A quoi est due la variabilité entre individus ?

Les neurosciences et neuropsychologie cognitives se concentrent sur de possibles liens causaux entre les structures et les fonctions cérébrales. Elles sont sujettes à 3 sources de variabilité inter-individuelle.

  • L’anatomie du cerveau, qui comme n’importe quel organe, présente une grande variabilité entre individus, en termes de forme, de taille… et qui peut évoluer au cours du temps, à l’instar des chauffeurs de taxi londoniens, dont le volume de l’hippocampe, une structure cérébrale impliquée dans la mémoire, varie selon le temps passé dans leur taxi !
  • L’organisation fonctionnelle du cerveau, qui peut être observée grâce à de nombreuses techniques d’imagerie comme l’IRM fonctionnelle ou l’électroencéphalogramme. L’organisation fonctionnelle du cerveau varie entre individus mais également chez un même sujet.
  • D’éventuelles lésions cérébrales. Tout d’abord l’incertitude sur la localisation et l’étendue des lésions cérébrales telles que reflétées par l’IRM et le scanner. L’impact de ces lésions sur les connexions avec les régions intactes du cerveau et enfin la grande variabilité dans la réaction du cerveau face aux lésions.

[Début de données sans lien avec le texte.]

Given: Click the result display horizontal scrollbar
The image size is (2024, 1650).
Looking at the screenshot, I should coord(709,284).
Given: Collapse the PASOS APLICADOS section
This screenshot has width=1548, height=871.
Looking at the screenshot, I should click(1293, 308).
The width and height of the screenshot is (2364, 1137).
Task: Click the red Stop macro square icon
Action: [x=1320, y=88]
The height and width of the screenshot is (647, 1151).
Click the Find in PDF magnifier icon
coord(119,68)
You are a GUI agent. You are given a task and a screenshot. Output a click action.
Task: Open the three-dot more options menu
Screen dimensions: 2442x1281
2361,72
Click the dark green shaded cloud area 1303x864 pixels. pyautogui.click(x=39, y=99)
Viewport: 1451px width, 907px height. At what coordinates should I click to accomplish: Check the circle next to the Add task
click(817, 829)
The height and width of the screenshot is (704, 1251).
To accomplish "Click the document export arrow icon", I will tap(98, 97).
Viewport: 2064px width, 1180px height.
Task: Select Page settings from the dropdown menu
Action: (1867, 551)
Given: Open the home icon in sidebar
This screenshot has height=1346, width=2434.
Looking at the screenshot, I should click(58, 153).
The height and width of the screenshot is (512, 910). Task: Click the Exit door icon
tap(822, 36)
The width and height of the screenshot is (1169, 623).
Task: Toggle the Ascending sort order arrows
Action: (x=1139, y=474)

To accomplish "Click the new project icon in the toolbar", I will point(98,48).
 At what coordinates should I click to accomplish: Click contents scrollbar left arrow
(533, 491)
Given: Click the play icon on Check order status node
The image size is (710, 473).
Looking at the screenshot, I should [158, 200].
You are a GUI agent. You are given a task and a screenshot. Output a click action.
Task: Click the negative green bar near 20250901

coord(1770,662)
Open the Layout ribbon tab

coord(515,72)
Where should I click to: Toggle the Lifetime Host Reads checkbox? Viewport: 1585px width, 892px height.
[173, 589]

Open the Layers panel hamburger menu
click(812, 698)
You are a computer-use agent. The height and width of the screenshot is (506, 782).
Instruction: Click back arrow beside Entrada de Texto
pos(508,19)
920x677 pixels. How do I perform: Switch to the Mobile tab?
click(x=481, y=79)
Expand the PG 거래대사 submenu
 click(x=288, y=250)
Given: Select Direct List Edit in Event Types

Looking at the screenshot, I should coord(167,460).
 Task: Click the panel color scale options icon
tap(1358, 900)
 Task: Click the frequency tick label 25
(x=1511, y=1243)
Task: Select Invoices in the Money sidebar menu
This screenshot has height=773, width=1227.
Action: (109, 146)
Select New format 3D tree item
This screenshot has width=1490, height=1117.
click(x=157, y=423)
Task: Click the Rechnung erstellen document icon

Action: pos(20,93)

S’il y a autant de sources de variabilité entre individus, à quoi servent les études de cas uniques ?

Les études sur cas unique fournissent des preuves très importantes à l’origine de nouvelles hypothèses de recherche et suggèrent de nouveaux modèles (comme dans le cas de la naissance de la neuropsychologie du langage avec Broca). Elles permettent également une description comportementale approfondie, souvent trop difficile à appréhender chez les groupes de patients. Elles sont indispensables aux neurosciences cognitives mais devraient être considérées avec un certain nombre de précautions lorsque les résultats de ces études sont étendus à la construction de modèles neurocognitifs, au risque de reproduire l’erreur de Botallo.

La reproductibilité de la recherche est un aspect très important à prendre en compte. Elle comprend la reproductibilité des méthodes/procédures, la reproductibilité des résultats et enfin la reproductibilité inférentielle, c’est-à-dire le fait de tirer les mêmes conclusions à partir d’observations indépendantes.

Il ne s’agit pas ici de dire que les études portant sur des patients uniques ne peuvent pas fournir d’informations solides sur le fonctionnement des systèmes cognitifs. Au contraire, elles fournissent de précieuses informations. Toutefois, l’erreur de Botallo met en garde contre les conclusions hâtives tirées à partir de résultats obtenus par ces études et met en avant la nécessité de reproduire ces résultats. Etablir des conclusions générales à partir de cas uniques nécessite donc une reproductibilité inférentielle au travers de l’étude de multiples cas uniques.

Source : Botallo’s error, or the quandaries of the universality assumption. Bartolomeo P, Seidel Malkinson T, de Vito S. Cortex. 2017 Jan;86:176-185.